* _HOW TO COMPLETE THIS TASK_
Copy every entry exactly as it reads and exclude whatever pictures appear.

----------------

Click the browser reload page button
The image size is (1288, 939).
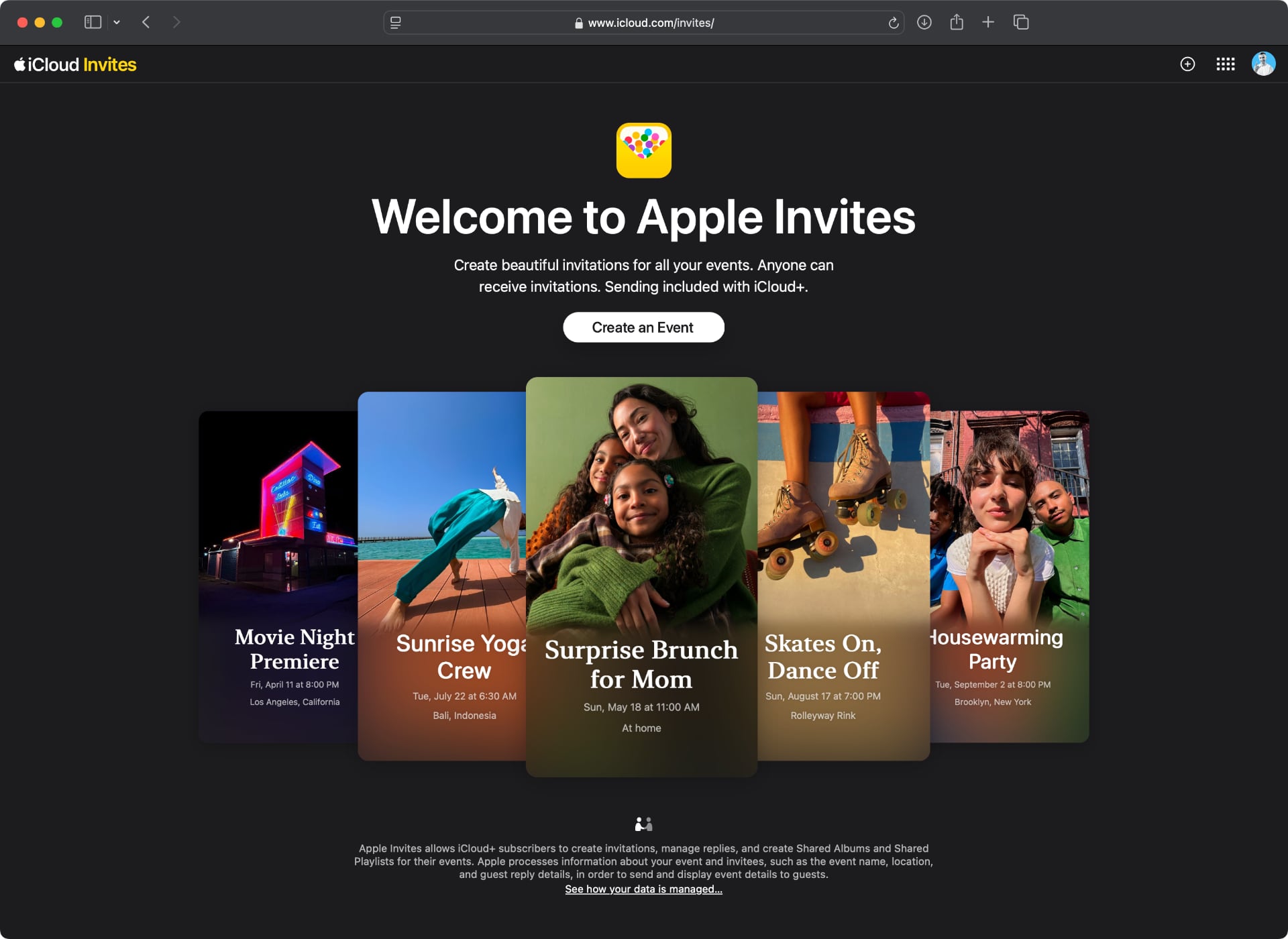(x=892, y=22)
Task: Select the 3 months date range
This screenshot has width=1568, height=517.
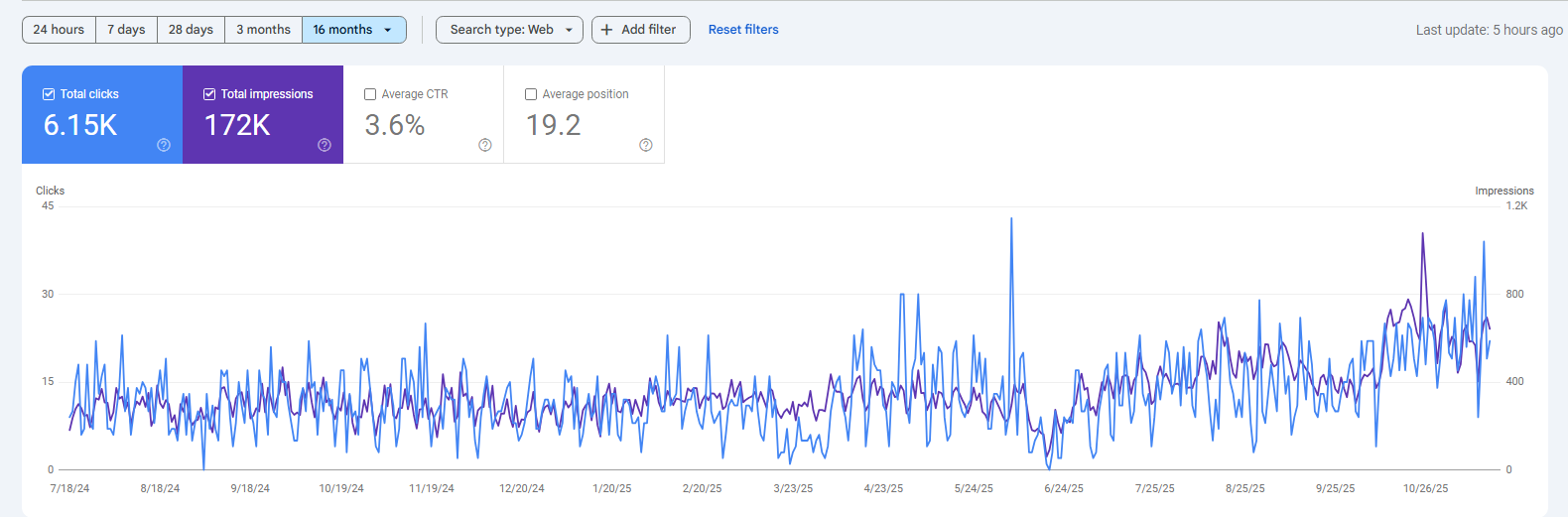Action: tap(263, 30)
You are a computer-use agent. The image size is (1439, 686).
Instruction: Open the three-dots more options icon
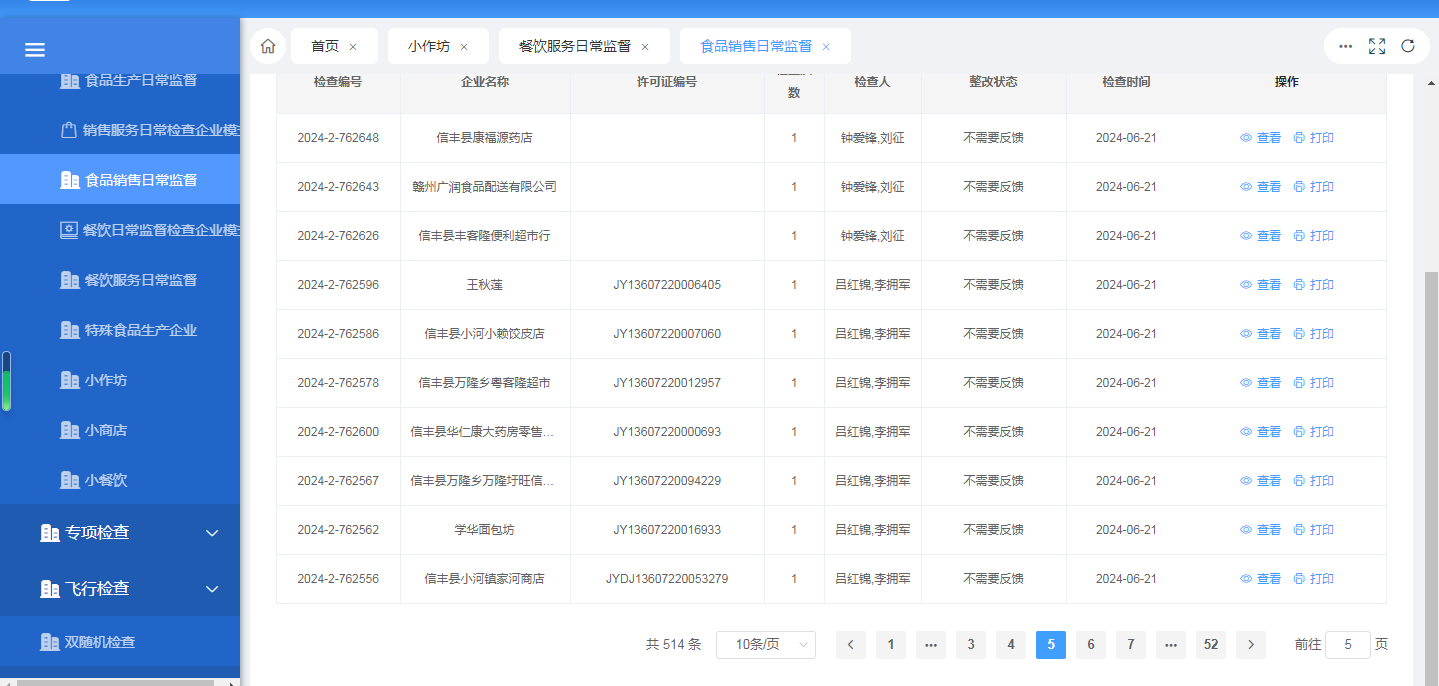click(x=1346, y=46)
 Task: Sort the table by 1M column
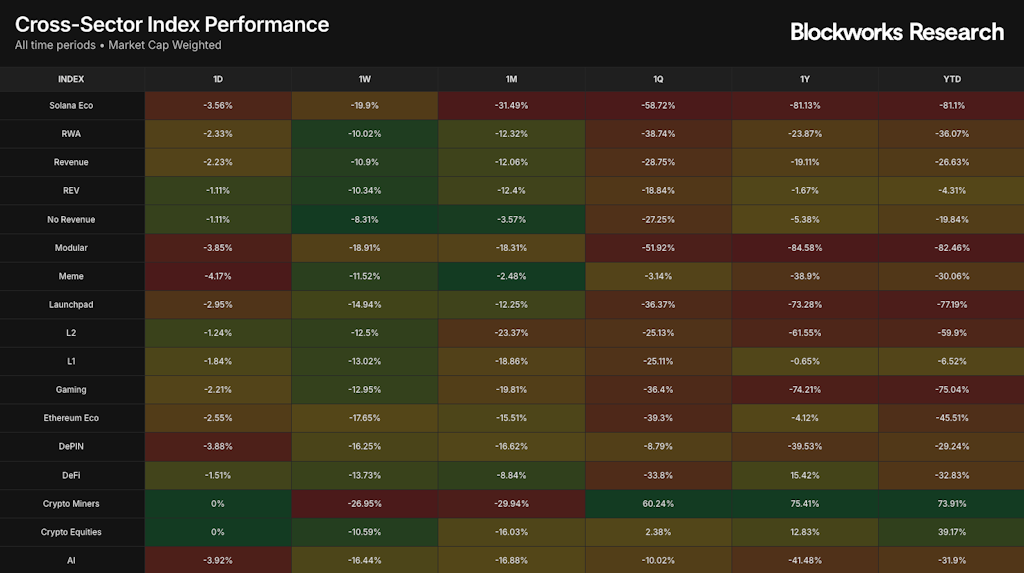point(511,78)
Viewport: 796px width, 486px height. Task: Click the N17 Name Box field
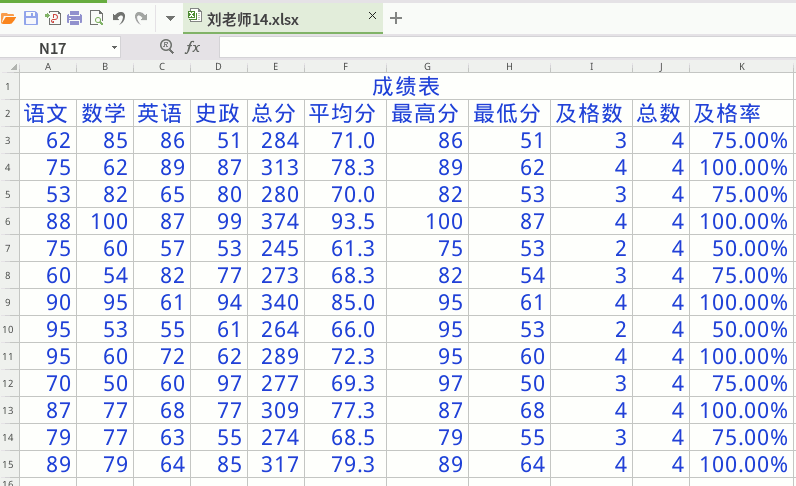(x=55, y=48)
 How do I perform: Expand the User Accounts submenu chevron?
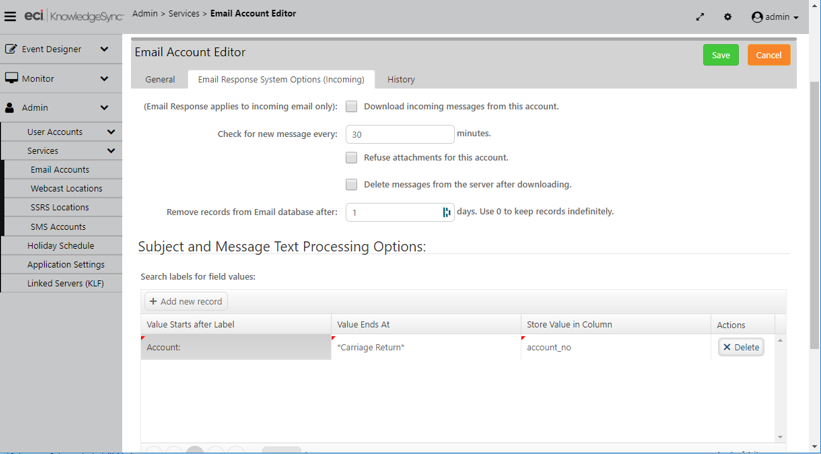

----------------

* _TASK ANSWER_
Click the browser reload page button
The image size is (1288, 939).
(x=892, y=22)
Task: Select the 3 months date range
This screenshot has width=1568, height=517.
Action: tap(263, 30)
You are a computer-use agent. The image size is (1439, 686).
Instruction: Open the three-dots more options icon
click(x=1346, y=46)
 Task: Sort the table by 1M column
point(511,78)
Viewport: 796px width, 486px height. Task: Click the N17 Name Box field
(x=55, y=48)
 How do I perform: Expand the User Accounts submenu chevron?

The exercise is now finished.